Once I learned how to use the computer I relocated upstairs to what used to be my art studio and is now my computer room. I first TELL myself the story out loud a few times and then I start typing without stopping, typos and all. It’s still a lot like free writing but it’s on the screen and I feel as though I’m still talking.  I write best in the mornings when my brain is awake and lively. But I still write at night or any old time I’m in the mood or when I know I won’t be interrupted.  Sometimes that’s into the morning hours. I let other things go unattended, which is slothful but true.

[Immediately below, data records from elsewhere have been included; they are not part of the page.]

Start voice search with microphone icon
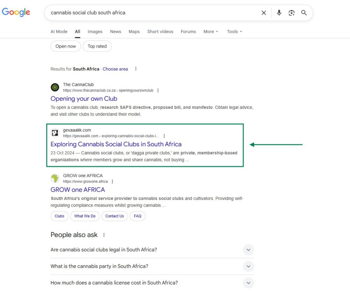 pyautogui.click(x=279, y=13)
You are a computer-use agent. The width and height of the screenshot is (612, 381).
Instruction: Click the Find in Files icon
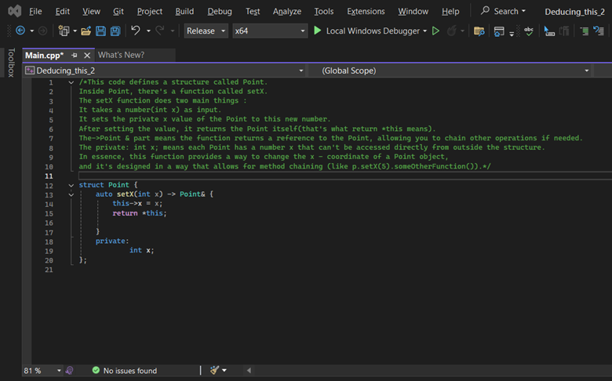pyautogui.click(x=479, y=31)
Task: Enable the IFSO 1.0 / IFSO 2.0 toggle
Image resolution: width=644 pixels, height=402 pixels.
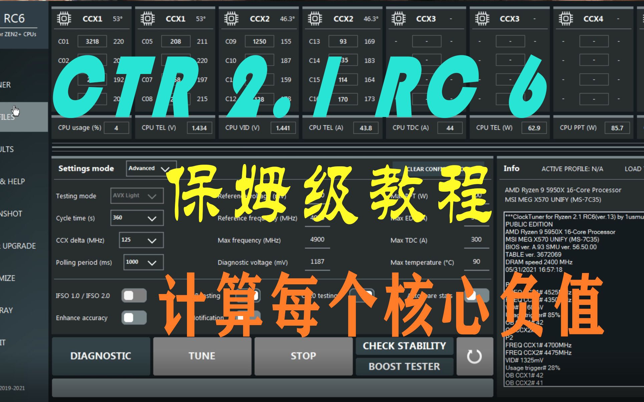Action: pos(134,295)
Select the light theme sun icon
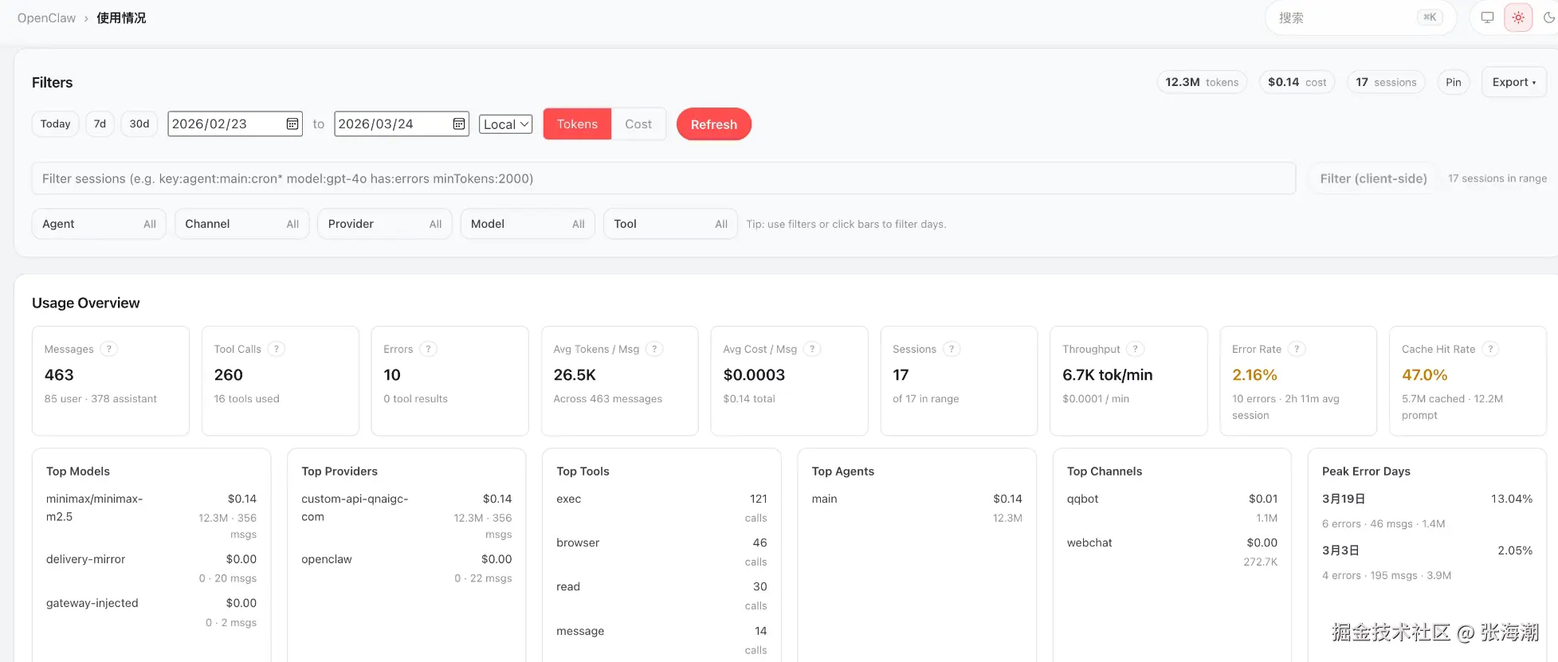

My best writing time was two months ago when I treated myself to a hotel room. I checked into a Holiday Inn Express, 25 miles away so I wouldn’t be tempted to dash home for any reason. I told my children not to call or e-mail unless it was really important and a request for a recipe was not important. It was wonderful. I stayed one week, went home for one week, and returned for one more week. I ate sparingly and used the small fridge and microwave in my room for simple food.  I managed to get ahead on my second manuscript. The cost? About $2,000, but I told myself that I deserved it.

When I think a story is finished, it’s imperative that I read it aloud. Only then do I hear what is clunky or awkward. The sound of the words and the cadence of a sentence are critical. A radio is distracting and never on when I write, which means that it is never on. I watch TV only when I eat something or to watch Dexter or The United States of Tara. The truth is that I sit way too long at my computer because I’m in love with it. And where the day goes I’ll never know. Time just races by when I’m in the writing zone.